━━━━━ AVAILABLE RECORDS
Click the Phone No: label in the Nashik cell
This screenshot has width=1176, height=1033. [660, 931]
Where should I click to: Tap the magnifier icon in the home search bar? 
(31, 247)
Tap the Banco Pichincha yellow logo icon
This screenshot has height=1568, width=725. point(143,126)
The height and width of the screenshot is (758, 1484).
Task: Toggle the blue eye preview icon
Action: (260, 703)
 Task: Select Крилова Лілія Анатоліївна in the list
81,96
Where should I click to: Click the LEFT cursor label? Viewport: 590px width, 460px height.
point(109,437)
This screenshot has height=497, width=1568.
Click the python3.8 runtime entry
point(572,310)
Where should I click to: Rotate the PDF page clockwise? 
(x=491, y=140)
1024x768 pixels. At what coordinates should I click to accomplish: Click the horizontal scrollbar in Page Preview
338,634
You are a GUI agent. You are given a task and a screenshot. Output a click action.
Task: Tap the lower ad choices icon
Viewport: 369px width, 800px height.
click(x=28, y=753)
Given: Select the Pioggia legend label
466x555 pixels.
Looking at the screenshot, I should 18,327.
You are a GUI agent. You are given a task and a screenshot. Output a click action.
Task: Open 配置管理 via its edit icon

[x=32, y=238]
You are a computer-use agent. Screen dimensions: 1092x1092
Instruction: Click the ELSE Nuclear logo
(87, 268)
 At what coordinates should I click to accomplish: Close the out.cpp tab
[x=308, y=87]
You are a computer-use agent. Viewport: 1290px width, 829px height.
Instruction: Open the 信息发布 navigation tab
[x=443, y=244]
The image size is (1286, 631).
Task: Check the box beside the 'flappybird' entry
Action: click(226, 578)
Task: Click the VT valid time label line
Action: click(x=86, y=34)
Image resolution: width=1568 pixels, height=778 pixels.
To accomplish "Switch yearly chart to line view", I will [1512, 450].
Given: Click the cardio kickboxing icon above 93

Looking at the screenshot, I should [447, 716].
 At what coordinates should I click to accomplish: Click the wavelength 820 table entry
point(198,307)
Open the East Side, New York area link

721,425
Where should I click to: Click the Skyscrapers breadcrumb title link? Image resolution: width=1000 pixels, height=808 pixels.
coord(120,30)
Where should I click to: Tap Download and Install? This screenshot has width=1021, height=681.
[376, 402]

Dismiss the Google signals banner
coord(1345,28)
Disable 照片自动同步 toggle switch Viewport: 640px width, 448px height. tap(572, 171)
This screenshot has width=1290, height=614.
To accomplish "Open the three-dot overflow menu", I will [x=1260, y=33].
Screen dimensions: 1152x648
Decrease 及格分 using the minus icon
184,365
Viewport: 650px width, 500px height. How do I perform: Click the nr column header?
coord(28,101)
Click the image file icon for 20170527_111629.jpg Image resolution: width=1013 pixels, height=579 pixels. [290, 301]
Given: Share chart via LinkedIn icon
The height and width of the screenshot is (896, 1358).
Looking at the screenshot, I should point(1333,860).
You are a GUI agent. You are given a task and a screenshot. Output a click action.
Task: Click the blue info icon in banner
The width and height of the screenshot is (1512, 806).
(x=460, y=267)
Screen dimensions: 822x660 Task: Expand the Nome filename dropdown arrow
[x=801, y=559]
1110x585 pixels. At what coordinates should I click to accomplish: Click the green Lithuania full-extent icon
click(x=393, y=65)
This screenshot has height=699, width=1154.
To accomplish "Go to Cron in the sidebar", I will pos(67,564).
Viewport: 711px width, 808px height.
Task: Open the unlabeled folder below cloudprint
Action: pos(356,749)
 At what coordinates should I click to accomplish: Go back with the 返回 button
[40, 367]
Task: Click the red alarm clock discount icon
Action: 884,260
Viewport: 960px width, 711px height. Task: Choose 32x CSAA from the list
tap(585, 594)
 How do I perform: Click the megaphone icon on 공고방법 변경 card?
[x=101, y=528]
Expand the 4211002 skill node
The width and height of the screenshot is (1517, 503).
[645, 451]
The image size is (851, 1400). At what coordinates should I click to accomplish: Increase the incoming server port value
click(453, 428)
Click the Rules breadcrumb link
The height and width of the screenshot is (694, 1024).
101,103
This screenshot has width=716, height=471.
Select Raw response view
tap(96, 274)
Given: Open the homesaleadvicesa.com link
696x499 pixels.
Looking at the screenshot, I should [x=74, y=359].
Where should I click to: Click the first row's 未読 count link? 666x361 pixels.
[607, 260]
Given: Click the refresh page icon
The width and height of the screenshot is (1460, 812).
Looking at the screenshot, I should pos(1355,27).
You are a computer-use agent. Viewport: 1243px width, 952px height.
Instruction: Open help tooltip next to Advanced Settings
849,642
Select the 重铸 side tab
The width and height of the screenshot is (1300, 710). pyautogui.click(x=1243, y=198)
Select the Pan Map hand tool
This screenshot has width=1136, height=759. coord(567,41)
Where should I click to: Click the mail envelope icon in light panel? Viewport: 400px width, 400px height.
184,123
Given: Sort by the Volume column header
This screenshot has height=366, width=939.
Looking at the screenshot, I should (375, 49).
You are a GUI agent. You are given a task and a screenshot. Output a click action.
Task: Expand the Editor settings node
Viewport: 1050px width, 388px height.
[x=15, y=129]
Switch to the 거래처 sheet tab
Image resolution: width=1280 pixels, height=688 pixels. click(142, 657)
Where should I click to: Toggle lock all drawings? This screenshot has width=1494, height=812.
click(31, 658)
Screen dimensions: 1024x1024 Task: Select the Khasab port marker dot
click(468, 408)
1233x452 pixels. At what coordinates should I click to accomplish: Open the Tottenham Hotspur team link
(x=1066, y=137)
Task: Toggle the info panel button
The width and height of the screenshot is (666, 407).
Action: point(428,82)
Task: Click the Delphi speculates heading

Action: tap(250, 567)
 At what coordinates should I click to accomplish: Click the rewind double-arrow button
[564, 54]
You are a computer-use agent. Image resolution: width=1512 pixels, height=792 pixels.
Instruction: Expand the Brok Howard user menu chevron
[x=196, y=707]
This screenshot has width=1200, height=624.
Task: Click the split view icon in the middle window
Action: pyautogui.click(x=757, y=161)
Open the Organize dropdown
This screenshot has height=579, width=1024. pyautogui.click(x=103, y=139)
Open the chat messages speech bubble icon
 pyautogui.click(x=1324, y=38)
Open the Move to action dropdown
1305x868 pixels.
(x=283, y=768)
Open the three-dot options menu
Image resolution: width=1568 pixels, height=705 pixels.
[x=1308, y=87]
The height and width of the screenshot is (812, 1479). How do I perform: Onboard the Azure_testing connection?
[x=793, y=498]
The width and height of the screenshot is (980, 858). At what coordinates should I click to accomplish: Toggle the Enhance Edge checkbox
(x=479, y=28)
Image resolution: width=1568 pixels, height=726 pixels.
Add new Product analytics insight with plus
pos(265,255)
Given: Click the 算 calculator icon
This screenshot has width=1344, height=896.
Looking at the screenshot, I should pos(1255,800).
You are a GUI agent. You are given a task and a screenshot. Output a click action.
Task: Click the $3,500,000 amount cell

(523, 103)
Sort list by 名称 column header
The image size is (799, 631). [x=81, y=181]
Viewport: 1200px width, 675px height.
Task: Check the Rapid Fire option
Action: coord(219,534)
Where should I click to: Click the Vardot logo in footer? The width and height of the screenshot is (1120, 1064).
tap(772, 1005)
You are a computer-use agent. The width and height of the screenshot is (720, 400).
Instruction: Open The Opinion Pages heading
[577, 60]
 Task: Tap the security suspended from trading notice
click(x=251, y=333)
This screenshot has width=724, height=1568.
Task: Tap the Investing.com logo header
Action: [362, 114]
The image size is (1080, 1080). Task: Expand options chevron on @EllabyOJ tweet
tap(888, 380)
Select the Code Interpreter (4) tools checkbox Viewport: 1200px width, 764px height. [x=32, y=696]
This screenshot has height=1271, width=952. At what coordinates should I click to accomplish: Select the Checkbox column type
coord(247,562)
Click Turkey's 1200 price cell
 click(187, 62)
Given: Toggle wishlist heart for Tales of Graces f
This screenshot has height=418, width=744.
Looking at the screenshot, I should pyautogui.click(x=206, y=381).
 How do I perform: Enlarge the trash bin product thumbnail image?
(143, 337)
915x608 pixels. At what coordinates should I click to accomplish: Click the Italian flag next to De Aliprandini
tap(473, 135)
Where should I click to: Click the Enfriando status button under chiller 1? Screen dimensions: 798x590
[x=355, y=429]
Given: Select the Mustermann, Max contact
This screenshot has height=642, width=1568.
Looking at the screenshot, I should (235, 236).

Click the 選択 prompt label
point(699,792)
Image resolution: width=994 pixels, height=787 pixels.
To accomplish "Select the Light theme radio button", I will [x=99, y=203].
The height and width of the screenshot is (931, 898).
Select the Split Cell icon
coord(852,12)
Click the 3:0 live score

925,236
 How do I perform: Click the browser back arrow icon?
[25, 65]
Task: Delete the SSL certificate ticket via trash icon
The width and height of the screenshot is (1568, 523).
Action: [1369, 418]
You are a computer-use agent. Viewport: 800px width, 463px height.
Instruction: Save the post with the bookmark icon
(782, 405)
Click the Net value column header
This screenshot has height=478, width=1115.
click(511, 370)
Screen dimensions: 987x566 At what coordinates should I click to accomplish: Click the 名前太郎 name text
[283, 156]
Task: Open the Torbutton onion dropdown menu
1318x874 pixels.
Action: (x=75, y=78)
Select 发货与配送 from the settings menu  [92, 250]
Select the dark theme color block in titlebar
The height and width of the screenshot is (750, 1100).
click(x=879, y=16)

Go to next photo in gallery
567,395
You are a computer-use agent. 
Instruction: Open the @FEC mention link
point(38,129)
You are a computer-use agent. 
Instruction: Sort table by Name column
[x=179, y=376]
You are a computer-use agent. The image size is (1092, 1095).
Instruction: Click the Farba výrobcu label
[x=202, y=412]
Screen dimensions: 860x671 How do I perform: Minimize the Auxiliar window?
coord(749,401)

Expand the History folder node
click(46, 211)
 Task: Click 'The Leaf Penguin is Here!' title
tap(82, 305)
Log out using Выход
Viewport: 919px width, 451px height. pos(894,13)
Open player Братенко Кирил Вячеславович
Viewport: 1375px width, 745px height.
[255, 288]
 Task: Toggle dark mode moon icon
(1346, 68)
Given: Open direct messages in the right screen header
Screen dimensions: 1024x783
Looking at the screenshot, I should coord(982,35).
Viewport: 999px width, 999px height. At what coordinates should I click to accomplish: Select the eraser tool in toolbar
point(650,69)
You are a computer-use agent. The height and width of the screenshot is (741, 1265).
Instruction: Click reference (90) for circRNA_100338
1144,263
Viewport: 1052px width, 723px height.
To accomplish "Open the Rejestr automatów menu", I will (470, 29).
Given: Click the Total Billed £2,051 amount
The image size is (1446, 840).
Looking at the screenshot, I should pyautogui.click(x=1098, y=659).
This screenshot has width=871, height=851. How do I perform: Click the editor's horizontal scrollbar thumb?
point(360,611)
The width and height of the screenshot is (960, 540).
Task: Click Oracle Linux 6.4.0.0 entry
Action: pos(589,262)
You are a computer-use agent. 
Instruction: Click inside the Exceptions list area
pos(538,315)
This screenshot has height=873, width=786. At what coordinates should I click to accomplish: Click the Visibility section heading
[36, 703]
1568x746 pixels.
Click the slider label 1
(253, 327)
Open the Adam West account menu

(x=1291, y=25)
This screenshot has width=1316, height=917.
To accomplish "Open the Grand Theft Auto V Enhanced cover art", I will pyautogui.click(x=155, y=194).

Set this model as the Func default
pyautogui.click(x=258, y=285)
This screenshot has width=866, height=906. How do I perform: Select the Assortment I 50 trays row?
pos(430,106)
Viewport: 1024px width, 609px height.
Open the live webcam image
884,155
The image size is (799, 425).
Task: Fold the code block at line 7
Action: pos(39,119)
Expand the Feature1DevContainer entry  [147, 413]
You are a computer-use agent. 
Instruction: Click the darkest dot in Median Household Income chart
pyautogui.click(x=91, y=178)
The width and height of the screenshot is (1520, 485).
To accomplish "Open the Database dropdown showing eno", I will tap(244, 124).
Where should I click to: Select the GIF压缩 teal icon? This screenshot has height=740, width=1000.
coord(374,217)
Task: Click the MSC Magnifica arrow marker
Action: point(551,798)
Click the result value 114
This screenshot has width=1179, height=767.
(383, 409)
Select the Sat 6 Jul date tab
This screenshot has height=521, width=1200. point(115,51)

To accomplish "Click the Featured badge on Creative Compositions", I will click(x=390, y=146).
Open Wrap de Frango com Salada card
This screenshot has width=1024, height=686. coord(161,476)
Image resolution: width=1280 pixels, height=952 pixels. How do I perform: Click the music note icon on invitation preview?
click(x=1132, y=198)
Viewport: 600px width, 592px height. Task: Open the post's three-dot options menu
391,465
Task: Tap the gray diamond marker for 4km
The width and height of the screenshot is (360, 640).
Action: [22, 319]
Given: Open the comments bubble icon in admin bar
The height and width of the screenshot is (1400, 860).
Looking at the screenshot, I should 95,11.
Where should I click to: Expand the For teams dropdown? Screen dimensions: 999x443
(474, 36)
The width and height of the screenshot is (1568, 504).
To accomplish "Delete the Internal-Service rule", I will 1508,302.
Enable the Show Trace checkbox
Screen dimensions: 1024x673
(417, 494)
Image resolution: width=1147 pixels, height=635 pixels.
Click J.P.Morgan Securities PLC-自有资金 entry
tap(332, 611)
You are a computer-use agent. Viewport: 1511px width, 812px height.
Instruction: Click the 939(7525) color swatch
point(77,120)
━━━━━━━━━━
■ **WHAT YOU NEED TO DO**: Track down every line in the entries that includes the string "info", and copy it.

■ **RESPONSE TO THIS EXERCISE**:
Task: Click the blue info icon in banner
Task: Toggle the info panel button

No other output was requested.